The arms slammed against the ship, crushed the metal, and ripped holes into it, as debris crushed the people under it. Altera summoned a wave of ice shards. She used her rune and accelerated towards its appendages. The shards crashed into the metalorganic texture and fell into the water. Altera’s thorn stakes grew from the edges of the ferry and shot into the tentacles. Small streams of liquid escaped the flesh. The creature didn’t flinch or make a sound. Altera grimaced. Had she more surface area on the reels, she could have increased the number of stakes and dissected the tentacles. As it was now, the damage they dealt to it was like trying to empty an ocean droplet by droplet.
Altera materialized a javelin made of ice. Its surface reflected the target as an amalgamation of smaller pictures. She threw her weapon, but the hook attached to one of the neighboring tentacles moved in front of the other. Acting as a shield, it blocked the attack. The javelin shattered, and its pieces dropped into the sea.
Altera spread her wings and flew into the sky outside the tentacles’ reach. Trying to ignore that every second she spent up here, was a second she couldn’t protect the guests, she observed the situation and the ferry. Time seemed to slow down for her, as all the facts she could pick up raced through her brain.
They had to bring hundreds of civilians into safety – number dwindling and all scattered around the ship. The monster had backed them into corners, trapping them with its arms. If they ran, it would grab them. Was it playing games, using them as bait, or guarding its food? How could she save them all and defeat the monster? Eric was able to teleport around and rescue guests and slow down the tentacles, but he couldn’t get to everyone in time.

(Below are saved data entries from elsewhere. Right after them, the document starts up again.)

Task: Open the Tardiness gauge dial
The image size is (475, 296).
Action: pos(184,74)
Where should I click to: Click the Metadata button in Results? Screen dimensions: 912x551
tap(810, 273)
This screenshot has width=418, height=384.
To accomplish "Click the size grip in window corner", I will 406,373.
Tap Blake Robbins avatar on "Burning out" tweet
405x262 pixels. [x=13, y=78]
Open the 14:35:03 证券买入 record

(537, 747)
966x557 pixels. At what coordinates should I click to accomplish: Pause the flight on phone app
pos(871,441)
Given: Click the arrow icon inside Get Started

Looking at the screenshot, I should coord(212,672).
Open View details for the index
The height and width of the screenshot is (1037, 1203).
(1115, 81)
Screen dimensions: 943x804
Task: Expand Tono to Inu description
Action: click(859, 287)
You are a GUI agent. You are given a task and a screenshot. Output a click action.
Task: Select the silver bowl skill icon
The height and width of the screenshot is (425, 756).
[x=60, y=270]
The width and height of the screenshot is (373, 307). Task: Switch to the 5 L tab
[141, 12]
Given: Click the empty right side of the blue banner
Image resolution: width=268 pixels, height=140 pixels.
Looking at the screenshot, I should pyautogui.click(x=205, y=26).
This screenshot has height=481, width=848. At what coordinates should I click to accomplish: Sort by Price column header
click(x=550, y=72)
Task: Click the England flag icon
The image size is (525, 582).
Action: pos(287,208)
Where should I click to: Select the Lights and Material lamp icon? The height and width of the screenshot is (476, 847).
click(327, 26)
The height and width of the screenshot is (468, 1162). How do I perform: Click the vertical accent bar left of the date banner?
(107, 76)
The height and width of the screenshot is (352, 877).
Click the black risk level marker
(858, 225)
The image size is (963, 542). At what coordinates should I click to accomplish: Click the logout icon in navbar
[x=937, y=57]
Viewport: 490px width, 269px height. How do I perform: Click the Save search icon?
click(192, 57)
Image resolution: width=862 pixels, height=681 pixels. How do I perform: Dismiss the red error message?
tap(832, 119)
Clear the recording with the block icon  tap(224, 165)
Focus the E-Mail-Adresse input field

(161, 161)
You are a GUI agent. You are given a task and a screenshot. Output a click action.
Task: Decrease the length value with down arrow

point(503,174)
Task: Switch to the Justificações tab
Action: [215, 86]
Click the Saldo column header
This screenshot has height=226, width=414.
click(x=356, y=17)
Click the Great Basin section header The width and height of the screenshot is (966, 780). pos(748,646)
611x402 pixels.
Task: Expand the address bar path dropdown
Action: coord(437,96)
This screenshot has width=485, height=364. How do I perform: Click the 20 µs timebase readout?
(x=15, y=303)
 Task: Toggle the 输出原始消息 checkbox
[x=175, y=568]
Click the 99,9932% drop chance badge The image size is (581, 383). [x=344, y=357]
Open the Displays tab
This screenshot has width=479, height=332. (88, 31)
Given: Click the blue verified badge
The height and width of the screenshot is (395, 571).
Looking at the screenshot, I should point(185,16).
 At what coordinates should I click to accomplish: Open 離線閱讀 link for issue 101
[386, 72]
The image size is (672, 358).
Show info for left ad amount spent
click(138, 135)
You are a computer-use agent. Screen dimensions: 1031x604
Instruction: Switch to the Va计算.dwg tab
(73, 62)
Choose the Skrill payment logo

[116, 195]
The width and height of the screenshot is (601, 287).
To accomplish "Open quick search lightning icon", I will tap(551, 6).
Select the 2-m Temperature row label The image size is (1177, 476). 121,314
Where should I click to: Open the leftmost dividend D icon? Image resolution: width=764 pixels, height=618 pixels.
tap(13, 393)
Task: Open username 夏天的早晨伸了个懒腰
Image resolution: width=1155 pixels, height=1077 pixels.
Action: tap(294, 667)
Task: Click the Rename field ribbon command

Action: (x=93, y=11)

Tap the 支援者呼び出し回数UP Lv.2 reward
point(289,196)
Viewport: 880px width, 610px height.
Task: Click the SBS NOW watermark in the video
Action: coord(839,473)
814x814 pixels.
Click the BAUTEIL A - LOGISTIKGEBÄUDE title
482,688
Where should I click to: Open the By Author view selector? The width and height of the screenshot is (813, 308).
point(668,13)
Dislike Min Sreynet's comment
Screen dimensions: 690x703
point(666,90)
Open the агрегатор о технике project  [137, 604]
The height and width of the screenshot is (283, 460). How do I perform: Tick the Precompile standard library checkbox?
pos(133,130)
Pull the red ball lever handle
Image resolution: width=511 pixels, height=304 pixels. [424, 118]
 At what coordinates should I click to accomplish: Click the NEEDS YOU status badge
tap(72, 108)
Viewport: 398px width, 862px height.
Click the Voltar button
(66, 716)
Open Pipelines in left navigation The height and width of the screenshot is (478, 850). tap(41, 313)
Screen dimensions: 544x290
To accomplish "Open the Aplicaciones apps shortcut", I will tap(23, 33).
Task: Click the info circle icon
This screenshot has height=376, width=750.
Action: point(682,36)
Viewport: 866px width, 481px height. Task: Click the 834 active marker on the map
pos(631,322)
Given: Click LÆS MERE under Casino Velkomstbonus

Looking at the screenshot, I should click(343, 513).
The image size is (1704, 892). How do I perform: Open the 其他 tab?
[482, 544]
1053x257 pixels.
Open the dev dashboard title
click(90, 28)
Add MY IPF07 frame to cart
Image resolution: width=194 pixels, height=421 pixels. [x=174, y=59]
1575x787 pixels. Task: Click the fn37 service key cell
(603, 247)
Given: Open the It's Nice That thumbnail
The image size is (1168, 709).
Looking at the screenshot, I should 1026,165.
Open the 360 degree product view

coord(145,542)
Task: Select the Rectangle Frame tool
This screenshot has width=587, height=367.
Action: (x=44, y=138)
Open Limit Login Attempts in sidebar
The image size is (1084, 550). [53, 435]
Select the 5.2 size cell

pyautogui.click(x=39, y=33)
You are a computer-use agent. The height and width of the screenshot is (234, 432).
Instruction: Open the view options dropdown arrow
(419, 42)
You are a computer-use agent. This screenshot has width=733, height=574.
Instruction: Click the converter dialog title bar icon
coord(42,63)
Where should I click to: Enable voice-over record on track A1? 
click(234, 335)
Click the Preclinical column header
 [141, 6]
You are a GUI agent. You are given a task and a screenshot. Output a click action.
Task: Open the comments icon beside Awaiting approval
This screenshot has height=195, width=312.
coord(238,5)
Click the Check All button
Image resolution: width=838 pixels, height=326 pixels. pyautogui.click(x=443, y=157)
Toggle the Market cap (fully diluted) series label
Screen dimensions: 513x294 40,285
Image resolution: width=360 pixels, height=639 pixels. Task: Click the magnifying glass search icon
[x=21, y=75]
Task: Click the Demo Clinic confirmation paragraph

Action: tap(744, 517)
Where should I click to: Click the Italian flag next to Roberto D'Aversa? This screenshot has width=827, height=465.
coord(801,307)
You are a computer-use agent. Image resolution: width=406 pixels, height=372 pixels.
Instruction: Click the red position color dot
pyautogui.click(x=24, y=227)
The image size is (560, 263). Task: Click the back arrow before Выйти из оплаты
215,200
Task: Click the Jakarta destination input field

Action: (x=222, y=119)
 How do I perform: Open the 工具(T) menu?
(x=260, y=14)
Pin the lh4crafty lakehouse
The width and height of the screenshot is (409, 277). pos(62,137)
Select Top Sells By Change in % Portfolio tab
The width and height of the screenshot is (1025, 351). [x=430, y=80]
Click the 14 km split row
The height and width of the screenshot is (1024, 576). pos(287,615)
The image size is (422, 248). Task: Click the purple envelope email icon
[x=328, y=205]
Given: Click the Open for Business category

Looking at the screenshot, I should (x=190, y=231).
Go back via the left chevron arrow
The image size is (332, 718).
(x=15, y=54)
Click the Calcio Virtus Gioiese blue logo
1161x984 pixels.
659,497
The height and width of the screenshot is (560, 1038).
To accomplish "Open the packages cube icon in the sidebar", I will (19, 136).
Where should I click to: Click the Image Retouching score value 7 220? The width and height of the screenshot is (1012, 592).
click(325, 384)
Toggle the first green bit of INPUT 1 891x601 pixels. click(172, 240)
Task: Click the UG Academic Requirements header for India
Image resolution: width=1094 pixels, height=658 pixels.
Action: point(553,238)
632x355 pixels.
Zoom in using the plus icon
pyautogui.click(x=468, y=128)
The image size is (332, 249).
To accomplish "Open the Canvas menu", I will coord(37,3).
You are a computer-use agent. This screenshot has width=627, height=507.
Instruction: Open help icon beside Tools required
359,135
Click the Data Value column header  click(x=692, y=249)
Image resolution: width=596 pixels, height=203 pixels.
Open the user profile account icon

Altera looked around. About 500 sailors were in key locations including the control room. Their numbers dwindled too. As official sailors, the Captain’s crew was part of the Vikings. So, they had access to firearms. To defeat the monster, they had to coordinate strategies. Her eyes searched the deck, trying to spot the Captain. He should have created a plan on his own. She should talk to him, gather intel on the logistics, and adjust her own plans. The Captain should already have contacted Veil for Air Support. So, they could arrive any minutes.
Altera had found the Captain. He fought at the ship’s center against an arm, trying to rip the MS Verne apart. Ragna was there with him. She summoned a wave of water, covering the tentacle. The arm froze immediately, and Ragna shattered it with her saber, as her seax clashed against a metal hook. Altera beat her wings and descended.
“What’s the situation?” she asked as she landed.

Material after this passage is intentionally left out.